Vous savez,il existe bien un site ou j'ai regretter d'etre aller,ce site s'appelle creepy pasta,un site regroupant toutes les histoires les plus horrifiques de notre planete,j'y suis aller pour la premiere fois lorsque j'avais 12 ans,quelle peur et traumatisme j'eu,des nuits blanches j'en ai eu,de la souffrance mentale,j'ai reçu,j'ai remarquer que je l'avait encore,6 ans après,dans mes favoris,je ne sais comment il est arriver la,mais il y est.
J'ai décider hier d'y retourner,il n'a pas changer,toujours aussi mystérieux,rien que la présentation et page d'acceuil vous mettent la puce a l'oreille,vous allez passer de mauvaises nuits après votre passage sur ce blog,j'y ai poster quelques longs et éprouvants Fics,je vous propose de lire l'un des meilleurs que j'ai écrit...
ATTENTION,Cette histoire est pour utilisateurs avertis!!!
Aujourd’hui encore, je suis sorti.
A travers la pluie battante, je ne distinguais ni les lueurs du soir qui tombe, ni les silhouettes anonymes se pressant dans les rues.
Aujourd’hui encore, je suis entré dans une demeure.
Au hasard, comme d’habitude, pour ne pas se laisser compromettre. Le hasard est la règle.
Aujourd’hui encore, ils étaient là, faibles et seuls, naïfs et bienheureux.
Ils n’ont rien de remarquable. Ils forment une famille banale qui se fond dans cette jungle d’ombres déambulant.
Aujourd’hui encore, ils m’accueillent en souriant, ils me font entrer.
Je m’insinue dans leur petit monde, prétendant être des leurs. Mais je ne fais que passer.
Aujourd’hui encore, tout est très rapide.

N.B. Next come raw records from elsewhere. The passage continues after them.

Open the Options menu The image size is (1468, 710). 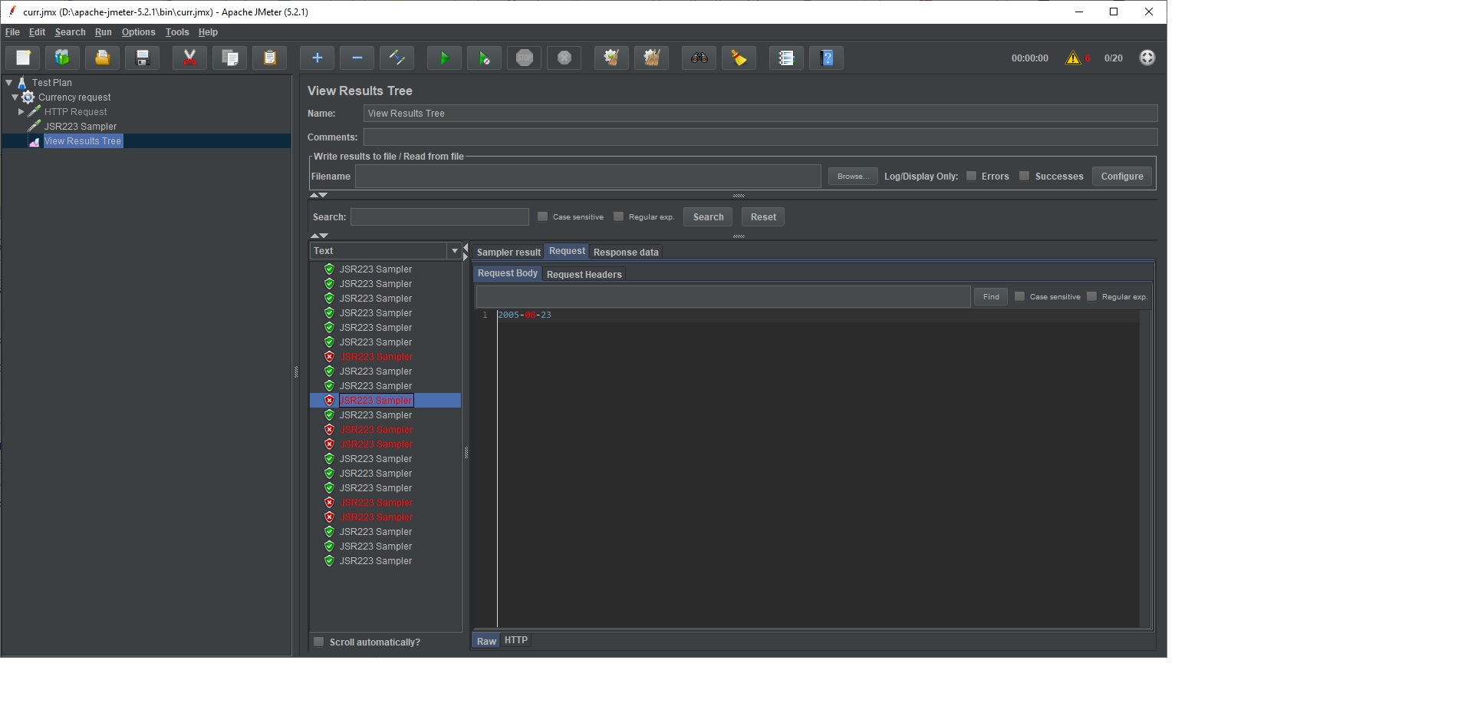point(138,32)
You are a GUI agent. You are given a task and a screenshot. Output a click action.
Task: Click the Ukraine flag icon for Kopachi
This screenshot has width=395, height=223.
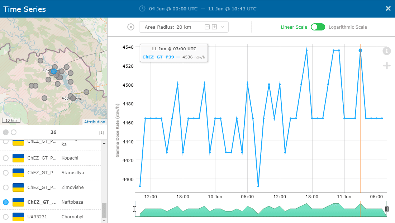click(18, 158)
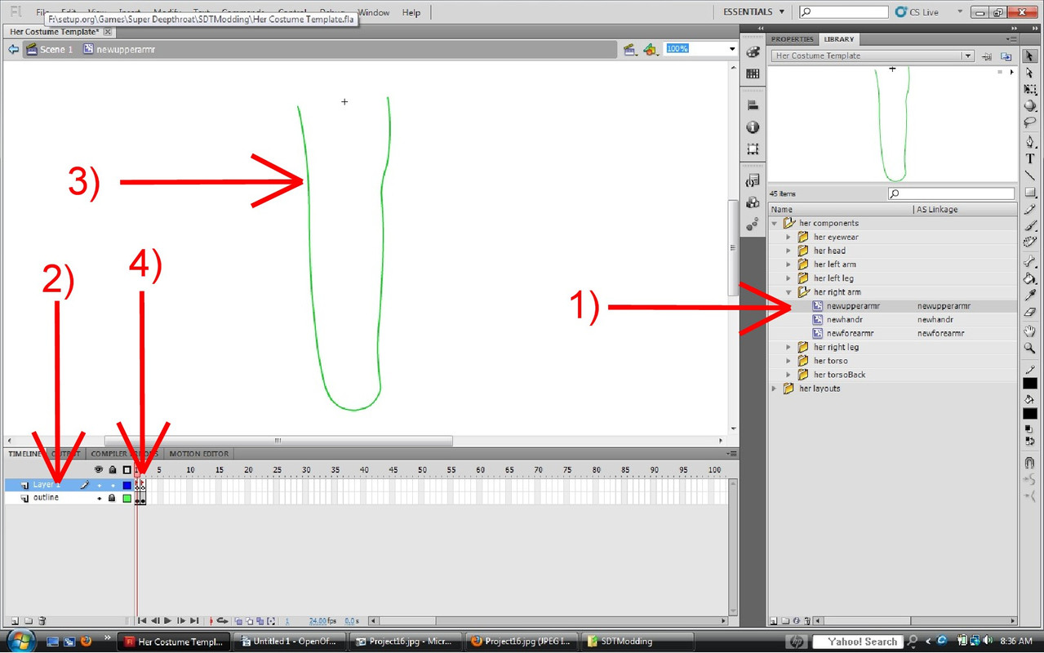Switch to the Properties tab
This screenshot has width=1044, height=653.
point(792,39)
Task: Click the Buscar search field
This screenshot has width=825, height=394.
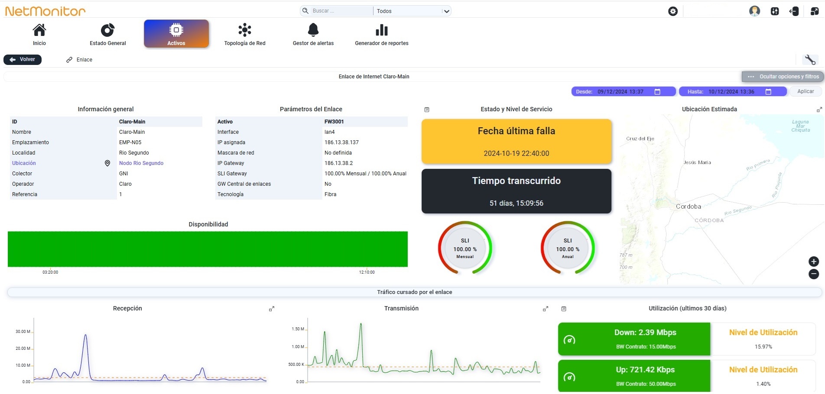Action: 337,11
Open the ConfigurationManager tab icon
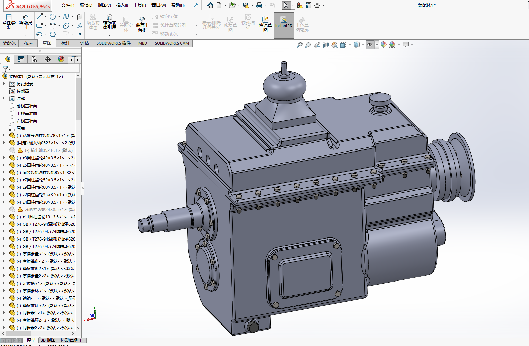 click(x=34, y=59)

Ils s’isolent. Je les suis. Je me fonds dans leur sillage. Je passe ma main devant leur cou. La chair est tendre et diaphane. Il suffit d’un mouvement du poignet pour qu’elle cède et libère son nectar.
Aujourd’hui encore, il ne reste plus rien.

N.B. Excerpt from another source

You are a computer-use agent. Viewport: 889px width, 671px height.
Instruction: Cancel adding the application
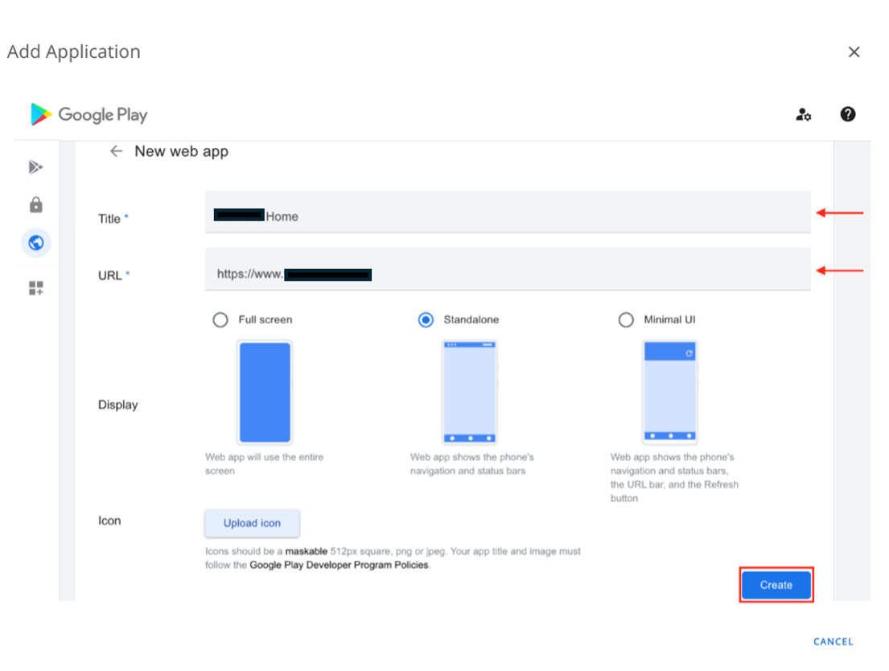833,642
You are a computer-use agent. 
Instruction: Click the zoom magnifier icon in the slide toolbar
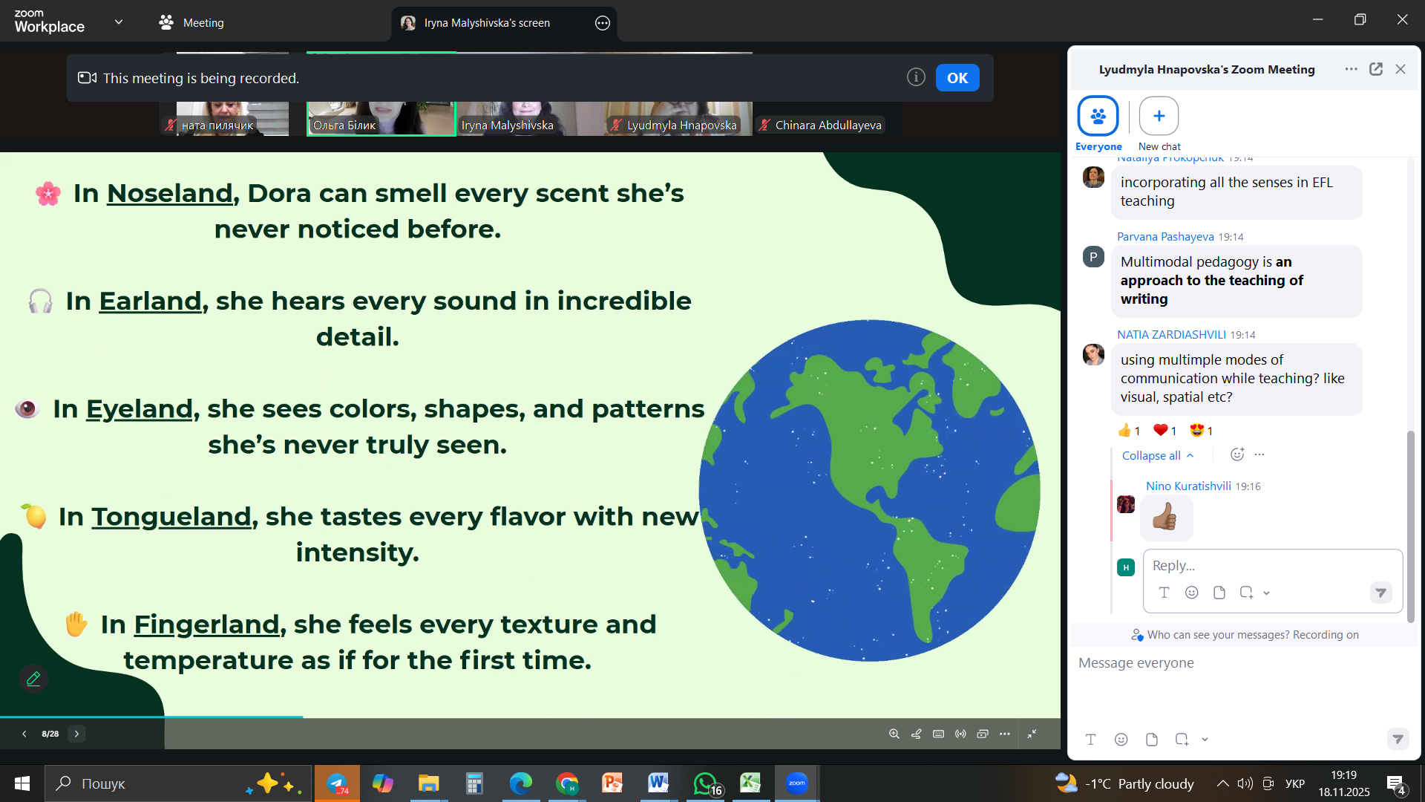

Je sors par la fenêtre, maculé et purifié. Je reste ici quelques instants, laisse la pluie balayer toutes les traces de mon péché. Je retraverse les ombres et rentre chez moi.
Aujourd’hui encore, je me sens mieux.
J’ai jeté mon arme au hasard, dans une benne publique. Le hasard est la règle, le hasard me permet de subsister, d’échapper, de redevenir une ombre.

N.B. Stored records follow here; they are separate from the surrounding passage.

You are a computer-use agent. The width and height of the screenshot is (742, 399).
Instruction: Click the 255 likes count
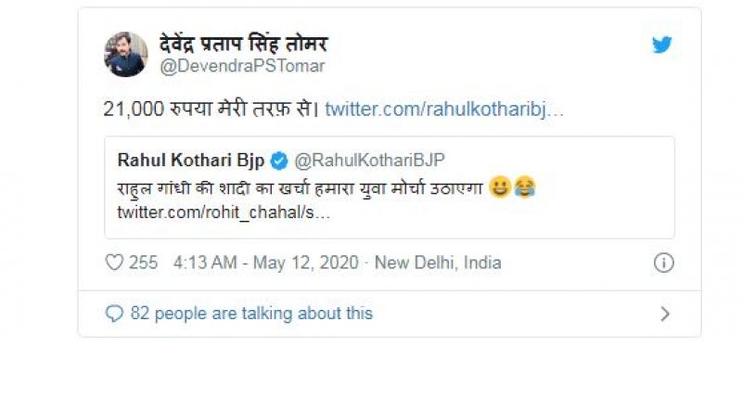pos(143,263)
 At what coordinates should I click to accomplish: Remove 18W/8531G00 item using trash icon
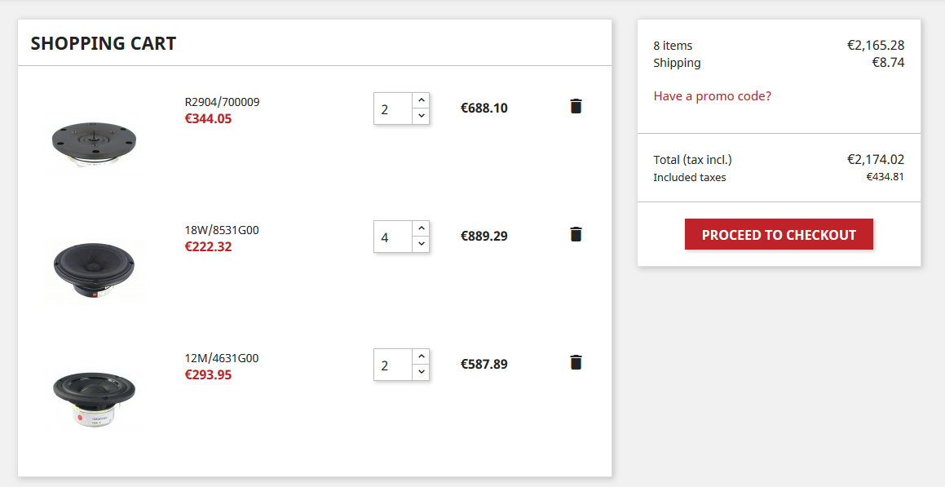(576, 234)
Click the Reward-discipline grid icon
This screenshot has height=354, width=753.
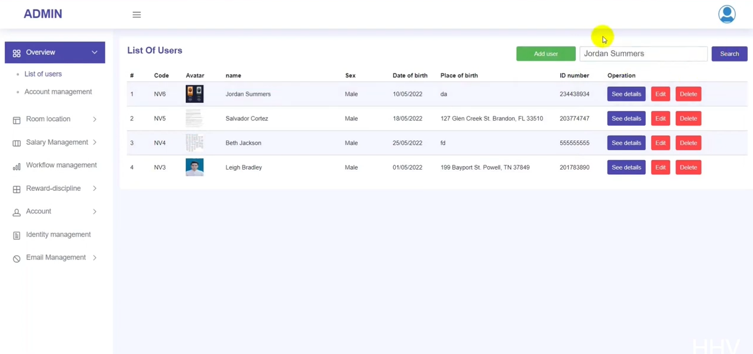pyautogui.click(x=17, y=189)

Aujourd’hui encore, j’ai changé un destin.
Ils n’étaient rien. J’en ai fait des martyrs. Ils étaient seuls. Ils sont désormais faces à eux-mêmes. Ils feignaient le bonheur. Ils atteignent la félicité éternelle.
Quelle chance ils ont.
Aujourd’hui encore, j’ai aidé ces pauvres âmes à s’extirper de ce monde de larmes.
Ils sont choisis au hasard, par des purificateurs tels que moi. Des bienfaiteurs qui ont compris les règles de ce monde. Je n’ai pas la prétention d’être seul à accomplir ce chef-d’œuvre barbare.
Tout n’est que hasard.
Ce soir, j’ai vu une silhouette à peine perceptible se faufiler sous ma fenêtre.
Quelle chance j’ai.
Selon les probabilités, et à cause du hasard, je n’avais qu’une chance infime d’être libéré.
Aujourd’hui encore, je n’ai pas fermé ma porte à clé.